British Soul and R&B singer (1942–2016)

Jimmy Powell (13 October 1942 - 13 May 2016) was a British soul and rhythm and blues singer who recorded and performed throughout the 1960s and early 1970s, and is best remembered as the lead singer of Jimmy Powell and the 5 Dimensions, a group that briefly included Rod Stewart.

==Early life and career==
Powell was born in Selly Oak, Birmingham, and attended Turves Green School in the city. He began singing in his teens with a local skiffle group, and then a beat group, the Jumping Jacks, before forming his own band, the Detours, around 1959. In 1961, he became a professional singer when he joined the Rockin' Berries. The group toured and performed in clubs in Germany, including a residency at the Star-Club in Hamburg, before returning to London where they were auditioned by producer Jack Good. Good offered Powell a solo recording contract, and he left the group a few months later. His first record, a cover version of Buster Brown's US rhythm and blues hit "Sugar Babe", with guitar by Big Jim Sullivan and produced by Chris Blackwell, was released by Decca in 1962. It did not chart, and nor did two subsequent singles on Decca, "Tom Hark" (1962) and "Remember Then" (1963). In 1963, Powell moved from Birmingham to London and starting visiting the Marquee Club, where British musicians such as Alexis Korner and Cyril Davies performed. His new manager, Malcolm Nixon, auditioned groups to act as his backing band, and offered the role to the Dimensions.

==Jimmy Powell and the 5 Dimensions==
The Dimensions were a London-based group formed in 1962 by guitarist Gary Leport, bassist Louis Cennamo, guitarist Peter Mariosa and drummer Brian "Chick" Kattenhorn; in 1963 they added rhythm guitarist Mike Webb and singer and harmonica player Rod Stewart.

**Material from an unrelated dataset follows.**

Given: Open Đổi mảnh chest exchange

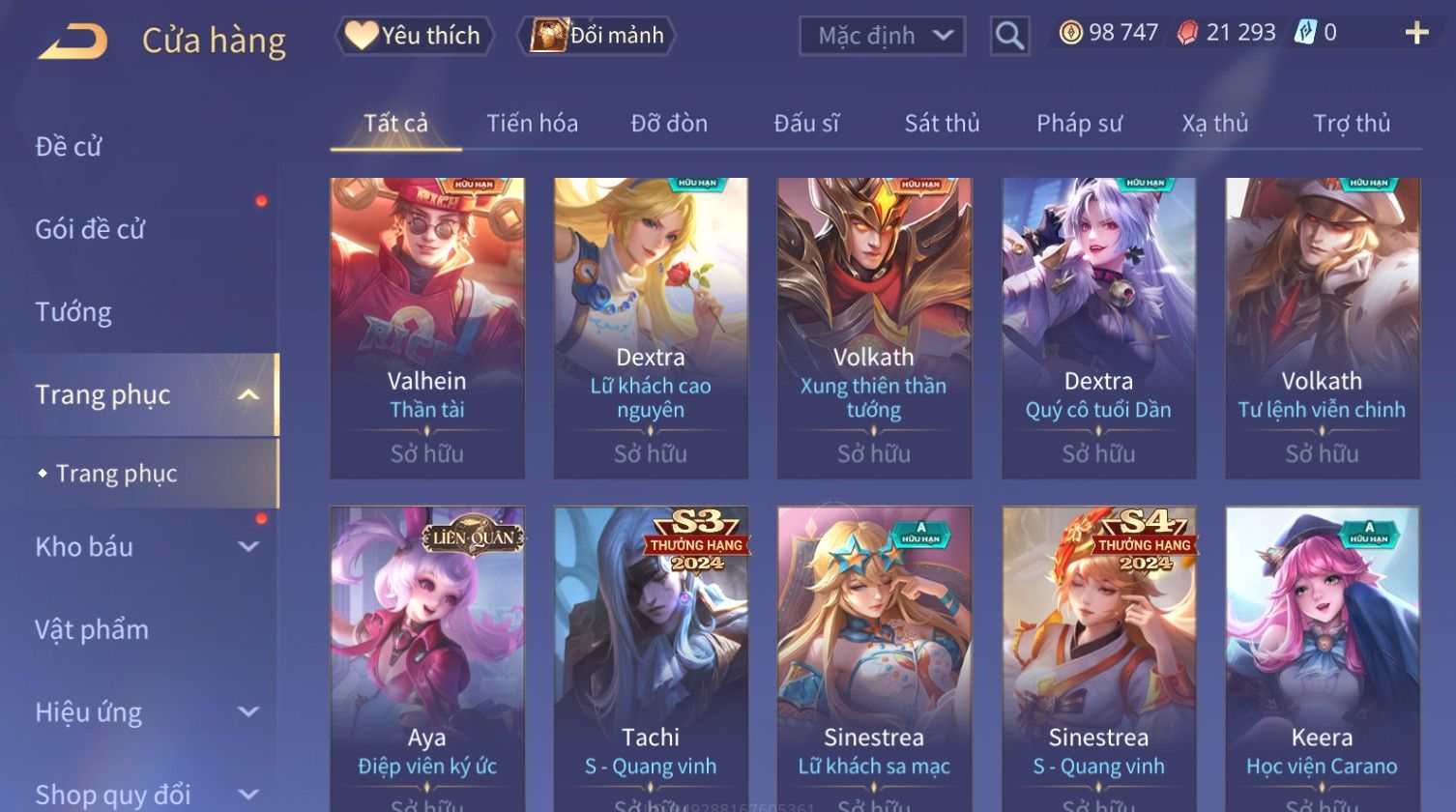Looking at the screenshot, I should (597, 36).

Leport and Stewart were old school friends, and had played together previously in a north London band, the Raiders, who (without Stewart) subsequently became instrumental group the Moontrekkers and recorded with Joe Meek. With Jimmy Powell joining them as lead singer in 1963, the group changed their name to Jimmy Powell and The 5 Dimensions. They toured Scotland and played club dates in London and elsewhere in England in the autumn of 1963. Stewart became frustrated that he was allowed few opportunities to sing, and left in December 1963. Leport and Webb also left, and the three were replaced by Kenny White and Martin Shaw (guitars), and Pete Hogman (harmonica and supporting vocals).

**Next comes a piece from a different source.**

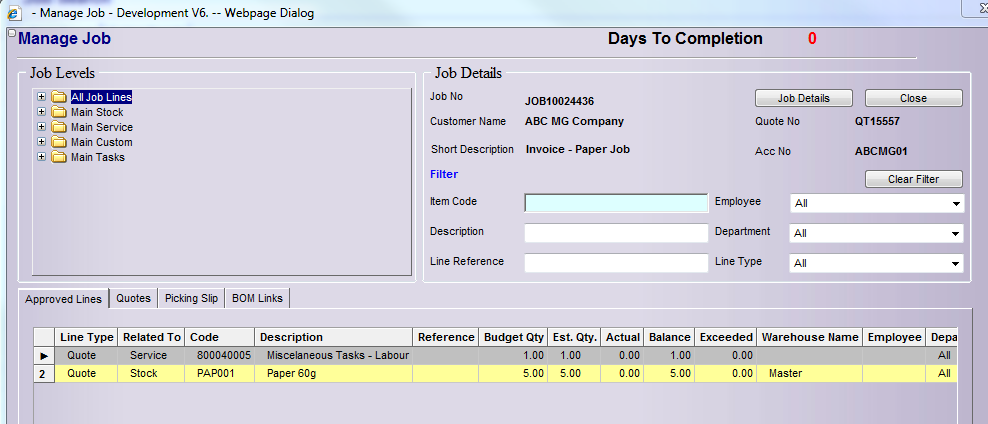Viewport: 988px width, 424px height.
Task: Click the Main Stock folder icon
Action: point(59,112)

Jimmy Powell and the 5 Dimensions continued to perform together, becoming a regular attraction at the Crawdaddy Club in Richmond. They signed a recording deal with Pye Records, who released "That's Alright", written by Powell, as a single in June 1964. They were also hired to provide backing for Jamaican singer Millie Small on her recording of "My Boy Lollipop". Later, popular rumours suggested that Rod Stewart played harmonica on the record, but it was in fact played by Pete Hogman. Powell also claimed to have played harmonica on P. J. Proby's hit, "Hold Me". The group appeared on the TV shows Ready Steady Go! and Thank Your Lucky Stars, and live at the All Night Rave at the Alexandra Palace on a bill with The Rolling Stones, John Lee Hooker, John Mayall & the Bluesbreakers and others, before Powell and the group parted company later in the year. Cennamo, Kattenhorn and Hogman, with other musicians, remained together for several months, billed as the 5 Dimensions and working as a backing band for Sister Rosetta Tharpe and Chuck Berry, before themselves splitting up in 1965.

In the meantime, Powell recorded a solo single, a reworked version of "Sugar Babe" on which he was backed by session musicians Jimmy Page (guitar), John Paul Jones (bass) and Clem Cattini (drums). He then formed a new band, also called the Five Dimensions (the two identically-named bands apparently existed simultaneously for several months), which included guitarists Kenny White and Martin Shaw from his old band together with Tim Munns (bass – previously a member of the Rockin' Berries with Powell), B. J. Wilson (drums) (later replaced by Peter Knight), and a keyboard player. They toured the club circuit, but broke up in early 1966.

==Later career==
In 1966, Powell recruited an existing Manchester group called the Puzzle – Steve Bolton (lead guitar), Alan Stone (bass), Paul Smith (tenor sax) and Mick Green (drums) – and so formed Jimmy Powell and the Dimensions (without the number "Five"). They soon split up, and Powell took over a Coventry band 'Willy's Cult' comprising Dave Fulford (vocals), Rod Godwin (guitar), Willy Morris (bass – later replaced by Tony Lucas), Alan Shepherd (sax, flute), Stan Byers (trumpet), and Tom "Duke" Russell (drums). (Stan Byers is the father of Roddy Radiation, guitarist with the Specials.) They performed together regularly on the British club and university circuit until 1968. They made two singles for Decca "Time Mends Broken Hearts/Unexpected Mirrors" and "I Just Can't Get Over You/Real Cool" recorded at Hollick & Taylor in Birmingham. They were managed at this time by BBC presenter St.John Howell and an appearance on the TV soap The Newcomers followed. A highlight of 1967 was a gig on 2 July at the Savile Theatre, London appearing with Cream, John Mayall, and Jeff Beck/Rod Stewart group. However, according to Bruce Eder at Allmusic, "their singles failed to register with the public despite a high-energy sound strongly reminiscent of the early Stones, solid attack on their instruments... and a good feel for the blues." Powell continued to record, at first on the short-lived Strike label set up by writer and producer Miki Dallon and, from 1967, back at Decca where he released three singles in 1967–68.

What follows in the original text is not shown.